Holcim achieved better prices in various markets. Overall, the Group achieved an operating EBITDA close to last year, and like-for-like operating EBITDA growth reached 5.5 percent.

Consolidated cement sales increased by 6.2 percent to 35.2 million tonnes, and
deliveries of aggregates were down by 7.8 percent to 31.6 million tonnes. Volumes of
ready-mix concrete decreased by 0.3 percent to 10.4 million cubic meters, and asphalt
sales declined by 18.4 percent to 1.4 million tonnes.
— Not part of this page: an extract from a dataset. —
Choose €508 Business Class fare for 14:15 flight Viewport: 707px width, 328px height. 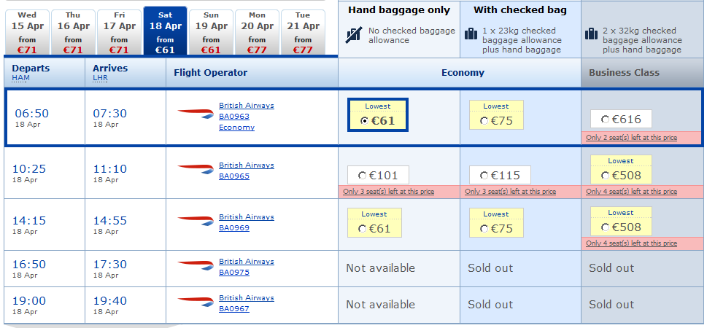606,229
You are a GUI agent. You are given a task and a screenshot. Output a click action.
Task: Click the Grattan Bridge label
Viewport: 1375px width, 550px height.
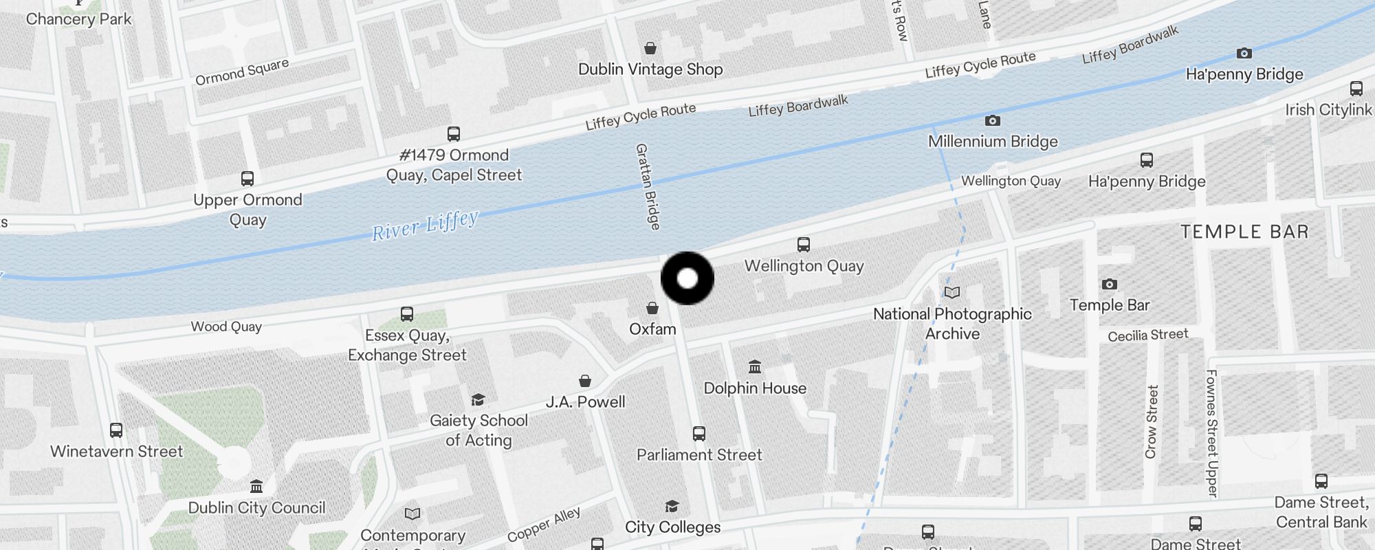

With shipments of cement up by more than 1.8 million tonnes, Asia Pacific was well
ahead in terms of volume, mainly due to India. In aggregates, Group region Africa Middle
East achieved the highest growth rate. In ready-mix concrete, North America recorded
the highest volume growth, mainly due to the full incorporation of Lattimore Materials in
Texas in March of last year, and the first-time consolidation of Ennstone in Virginia in
November 2011.

A positive development is the fact that Holcim was able to mostly pass on cost increases
through higher sales prices in all segments and in all Group regions, with the exception of
Africa Middle East.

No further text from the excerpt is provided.